A BP anunciou este ano planos para aumentar em vinte vezes a sua capacidade de geração renovável, para 50 gigawatts, e reduzir em 40% a produção de petróleo e gás até 2030. O presidente global da companhia, Bernard Looney, disse que a ideia da multinacional é se transformar numa empresa integrada de energia. E destacou que acredita ser possível atingir retornos de investimentos da ordem de 8% a 10% com a aposta em renováveis. “Na verdade, acreditamos que podemos fazer melhor, e esses retornos podem acabar sendo conservadores”, comentou. 

A BP acredita que a pandemia desencadeará mudanças duradouras no comportamento dos consumidores. A previsão é que a covid-19 levará a um corte de 2,5% na demanda energética em 2025 e de 3% em 2050. Num cenário em que esses efeitos são mais agressivos, a expectativa é que a crise leve o nível do consumo de energia a um patamar 8% menor em 2050.

Os impactos da pandemia serão mais pronunciados sobre o consumo de petróleo, que poderá ser 3 milhões de barris/dia menor em 2025 e 2 milhões de barris/dia em 2050, como resultado de um ambiente econômico mais fraco pós-covid-19. No cenário mais agressivo de impacto da pandemia, a queda pode atingir os 5 milhões de barris/dia em 2050. 

A britânica assume que a atividade econômica mundial deve se recuperar parcialmente nos próximos anos. “Muitas dessas mudanças comportamentais tendem a se dissipar com o tempo, conforme a pandemia seja controlada e a confiança do público seja restaurada, mas algumas mudanças, como o aumento do trabalho em casa, podem persistir”, cita o estudo. 

Na geopolítica do petróleo, países de fora da Organização dos Países Exportadores de Petróleo (Opep), com destaque para EUA e Brasil, tendem a ganhar mercado até os anos 2030. Nas décadas seguintes, porém, a expectativa é que a produção não- Opep comece a perder espaço para os membros do cartel, que possuem estruturas de custos mais baixas. 

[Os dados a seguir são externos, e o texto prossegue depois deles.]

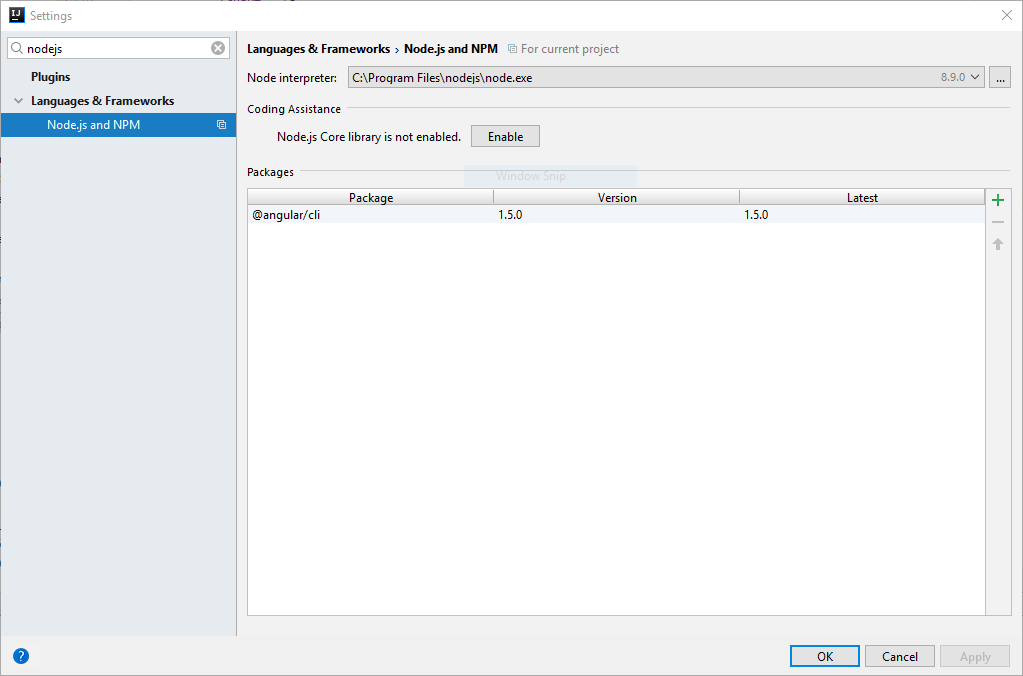Viewport: 1023px width, 676px height.
Task: Click the upgrade package arrow icon
Action: (x=997, y=244)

A BP estima que a produção brasileira de petróleo crescerá de forma rápida nas próximas décadas, do patamar atual de 3 milhões de barris/dia para um pico de 4,3 milhões a 5 milhões de barris diários. A expectativa é que, nos cenários mais intensos de transição energética, o Brasil atinja o pico de produção de petróleo já no fim da década de 2020, enquanto na projeção mais conservadora o fenômeno ocorrerá ao fim dos anos 2030. 

Em todos os cenários, contudo, a participação das renováveis (não incluída a fonte hídrica) no mix de consumo de energia primária no Brasil crescerá rapidamente, de 15% em 2018 para entre 32% e 54% em 2050. Já o petróleo deixará de responder por 39% da matriz para se limitar a 7% a 28%, a depender da velocidade da transição. 

A multinacional projeta ainda que, depois das renováveis, a energia nuclear será a segunda a crescer mais rápido: entre 3,4% e 4,8% ao ano. A BP acredita também que o Brasil continuará sendo um dos maiores produtores hidrelétricos do mundo e destaca o potencial do país nos biocombustíveis. No cenário de rápida transição energética, a previsão é que a produção de biocombustíveis mais que dobrará até 2035. “O Brasil é a Arábia Saudita dos biocombustíveis”, disse Dale, em referência à relevância árabe no petróleo.